A Great Equalizer: Computers Give Disabled Kids Opportunities Once Unimaginable

Lynda V. Mapes Staff writer
Picture of Kristin Sederstrom using Screen Enlarging software on her computer

Kristin Sederstrom uses Screen Enlarging software on her computer.

The following article appeared in the August 22, 1994 issue of the Spokesman-Review.

Computers let Kristin Sederstrom of Spokane work around her disabilities at a UW camp Count on Kristin Sederstrom to ask one of the best questions in the class.

The 17-year-old from Spokane is one of 18 teenagers enrolled in DO-IT, a science camp that teaches disabled kids to use computers to overcome physical problems and pursue science careers.

They compensate for their disabilities with mental prowess - using computers to read, analyzed data and communicate.

Legally deaf and blind, Sederstrom keeps up with camp classes through a sign language interpreter and reads with help from a large-screen computer.

Today's topic, undersea volcanos, draws questions from her classmates: How hot are the volcanos? What are they made of? Where are they found?

But Sederstrom, of East Valley High School, cuts to the heart of the matter: "Do they kill the fish?" she blurts.

Turns out they do, resulting in great sea creature barbecues of the deep, the teacher says, and everyone has a laugh.

The program, conducted by the University of Washington, is paid for by a three-year, $1.5 million National Science Foundation grant.

The camp means "You don't have to sit around being bored with nothing to do," says Sederstrom, tossing an elfin grin. "Or listen to my sister bugging me."

The encouragement at science camp has helped too, says Sederstrom, who has undergone surgery for a brain tumor and suffered a stroke. "Science is kind of hard. It's a subject with too many things to remember. I need brain glue, to make everything stick."

She battles doubts. "I don't have good enough eyes to be a scientist. And you need to have good hearing to be a doctor, right?"

But then, she's no quitter. She explains her hand-lettered T-shirt, which reads "Kristin, hospital hero." Yanking it out of her shorts to show it off better she says: "I got it because I go to the hospital so many times but I don't give up."

The goal at camp is to hatch practical solutions to disabilities, says program director Sheryl Burgstahler.

Blind kids learn to use computers that speak. Others learn to use devices to touch the keyboard if they don't have hands, or their hands don't work.

"It's not easy. but the problems can be worked out," Burgstahler says. "You just have to jump in there and do it. We don't paint some glorious picture of 'you can be anything' because that's not true for any of us. They're probably not going to be astronauts. But how many people are?"

Students from five states are enrolled in the two-week camp, which is in its second year. When the teens go home, they are loaned a computer and the equipment to customize it for their needs.

The program pays for a telephone line to the student's home, so the student can dial up the Internet, the informal, international network of computers. The university arranges a hookup with the nearest local access to the Internet, so there are no long-distance charges.

The computer network provides an electronic community of support to encourage and guide students along their way to a job. Camp participants can stay in touch with each other throughout the year by electronic mail. They also can communicate with mentors they are matched with in the scientific field of their choice.

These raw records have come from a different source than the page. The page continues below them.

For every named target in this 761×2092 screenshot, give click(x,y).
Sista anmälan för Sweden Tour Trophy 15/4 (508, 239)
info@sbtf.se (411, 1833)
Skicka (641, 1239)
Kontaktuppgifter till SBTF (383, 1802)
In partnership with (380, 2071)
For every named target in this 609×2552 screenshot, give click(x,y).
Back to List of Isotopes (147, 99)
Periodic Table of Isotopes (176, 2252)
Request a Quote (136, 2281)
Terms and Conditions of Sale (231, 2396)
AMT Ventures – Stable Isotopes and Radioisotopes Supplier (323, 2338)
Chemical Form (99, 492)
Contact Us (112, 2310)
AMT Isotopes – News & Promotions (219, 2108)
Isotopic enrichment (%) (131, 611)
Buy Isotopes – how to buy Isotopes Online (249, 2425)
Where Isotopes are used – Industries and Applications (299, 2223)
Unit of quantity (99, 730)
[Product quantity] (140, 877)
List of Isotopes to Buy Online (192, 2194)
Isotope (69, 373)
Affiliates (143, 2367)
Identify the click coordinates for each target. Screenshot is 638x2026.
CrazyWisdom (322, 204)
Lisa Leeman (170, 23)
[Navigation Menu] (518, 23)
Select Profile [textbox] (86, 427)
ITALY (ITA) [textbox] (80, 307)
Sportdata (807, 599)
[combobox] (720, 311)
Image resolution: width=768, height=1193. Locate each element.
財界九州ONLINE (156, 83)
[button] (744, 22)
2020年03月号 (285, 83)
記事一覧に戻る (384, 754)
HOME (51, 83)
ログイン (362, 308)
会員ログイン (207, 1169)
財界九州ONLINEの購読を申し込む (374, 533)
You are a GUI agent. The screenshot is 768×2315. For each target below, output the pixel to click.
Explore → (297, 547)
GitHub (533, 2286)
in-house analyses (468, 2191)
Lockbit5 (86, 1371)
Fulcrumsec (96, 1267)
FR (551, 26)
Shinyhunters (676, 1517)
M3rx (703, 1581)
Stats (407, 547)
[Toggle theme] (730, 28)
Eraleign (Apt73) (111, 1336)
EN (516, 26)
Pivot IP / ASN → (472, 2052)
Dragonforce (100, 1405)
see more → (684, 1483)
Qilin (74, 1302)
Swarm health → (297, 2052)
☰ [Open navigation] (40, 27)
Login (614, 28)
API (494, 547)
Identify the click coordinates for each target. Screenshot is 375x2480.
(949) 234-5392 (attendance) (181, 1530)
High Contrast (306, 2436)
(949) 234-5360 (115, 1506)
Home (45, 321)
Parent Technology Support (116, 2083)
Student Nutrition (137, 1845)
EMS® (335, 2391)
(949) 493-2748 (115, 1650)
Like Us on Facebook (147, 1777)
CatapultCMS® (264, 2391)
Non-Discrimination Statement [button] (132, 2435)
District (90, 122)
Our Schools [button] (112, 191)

Computers offer disabled kids opportunities unimaginable less than a generation ago. "Without the technology, we are where we were 30 years ago: it's difficult to learn and its difficult to get jobs," says Dan Comden of UW.

"But technology is the great equalizer. A student's physical disability just no longer is an issue. If someone doesn't know them, they don't even need to disclose that they are disabled. It's a whole new freedom that opens a lot more doors."

And resources. For someone like Sederstrom, reading newspapers or books means waiting for them to become available in large print - and few are. But on the Internet, she can dial up anything from "Alice in Wonderland" to encyclopedias on a screen big enough for her to see.

Travis Hartwell, 17, of Monteview, Idaho, wears braces on both legs and has trouble walking. But he knows no boundaries on the Internet. "I've tel-netted to Germany. I've been around the world. It's really neat."

The students learn as much from each other as from their teachers. "I've learned a lot from being around other people and seeing the problems they have," says Hartwell, the only disabled kid at his school back home.

"Even having a disability myself, I have the same prejudices everyone else does. I think, 'Oh that guy's blind, I don't want to talk to him.' But that's not true. I can get along with everyone."

And it feels good to be around kids with similar interests and challenges.

"Some of my problems I wouldn't even discuss with my best friend," Hartwell says. "But I feel more comfortable with these kids. At school, most of the kids are into sports. These kids are into science, like me."